Of the 8.2 million hospital discharges, 62,968 (0.8%) had SA and 9742 had severe SA, of whom 4007 (41.1%) were working-age adults (population incidence of 10.7/100,000). Compared with commercially insured patients (n = 2299), Medicaid (n = 1057) and uninsured (n = 651) patients had higher MV rates (30.1% vs 39.1% and 40.1%, P < 0.001) Hospital length of stay (LOS), ICU LOS, mortality and mean costs were 6.2, 8.6 and 5.1 days, 3.5, 4.4 and 2.6 days, 1.9, 4.2 and 1.8% and $8800, $12,600, & $7400, respectively, for commercial, Medicaid and uninsured patients. Adjusting for age, comorbidity, gender, and race, Medicaid and uninsured patients were more likely to receive MV than commercially insured patients (odds ratio:1.51 and 1.41, P < 0.001 for each). Mortality was also higher, but this observation was not significant (odds ratio: 1.17, P = 0.9 and odds ratio: 2.1, P = 0.64).
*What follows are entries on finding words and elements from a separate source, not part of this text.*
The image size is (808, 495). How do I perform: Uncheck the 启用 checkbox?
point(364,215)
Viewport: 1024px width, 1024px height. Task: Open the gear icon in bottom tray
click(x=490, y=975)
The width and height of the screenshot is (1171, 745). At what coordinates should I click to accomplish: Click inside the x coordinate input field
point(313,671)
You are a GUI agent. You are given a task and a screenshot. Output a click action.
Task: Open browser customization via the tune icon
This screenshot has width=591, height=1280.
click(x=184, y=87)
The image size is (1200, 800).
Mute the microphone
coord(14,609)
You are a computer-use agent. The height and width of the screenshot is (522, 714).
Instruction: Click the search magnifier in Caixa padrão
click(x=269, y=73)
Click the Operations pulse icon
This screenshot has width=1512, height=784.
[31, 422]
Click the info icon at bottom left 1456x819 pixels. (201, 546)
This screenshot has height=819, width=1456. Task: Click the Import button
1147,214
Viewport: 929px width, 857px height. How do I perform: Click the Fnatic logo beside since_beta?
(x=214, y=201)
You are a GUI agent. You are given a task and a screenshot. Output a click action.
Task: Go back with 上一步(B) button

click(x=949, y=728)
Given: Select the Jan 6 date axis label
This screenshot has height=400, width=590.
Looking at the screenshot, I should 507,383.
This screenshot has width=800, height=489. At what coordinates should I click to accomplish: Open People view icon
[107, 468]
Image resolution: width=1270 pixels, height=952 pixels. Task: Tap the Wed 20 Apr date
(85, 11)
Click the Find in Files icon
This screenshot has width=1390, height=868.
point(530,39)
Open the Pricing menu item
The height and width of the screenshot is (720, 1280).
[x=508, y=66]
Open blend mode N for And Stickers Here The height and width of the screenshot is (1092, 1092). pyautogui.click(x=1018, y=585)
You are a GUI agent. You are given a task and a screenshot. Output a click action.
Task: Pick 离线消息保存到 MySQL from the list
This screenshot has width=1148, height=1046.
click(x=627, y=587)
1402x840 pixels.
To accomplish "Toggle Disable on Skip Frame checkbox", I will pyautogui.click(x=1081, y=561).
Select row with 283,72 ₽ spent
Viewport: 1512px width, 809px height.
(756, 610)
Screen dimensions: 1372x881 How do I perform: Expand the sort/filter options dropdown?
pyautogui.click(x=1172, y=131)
Uninsured patients also incurred lower adjusted hospital costs (P < 0.001) and hospital LOS (P < 0.001).
In comparison with patients managed under commercial insurance, patients admitted to hospital under no insurance or state-subsidized insurance appear sicker, as evidenced by higher MV rates and worse mortality. Possible reasons include a worse spectrum of disease in these populations, delayed presentation to hospital during an acute attack, or restricted admission policies.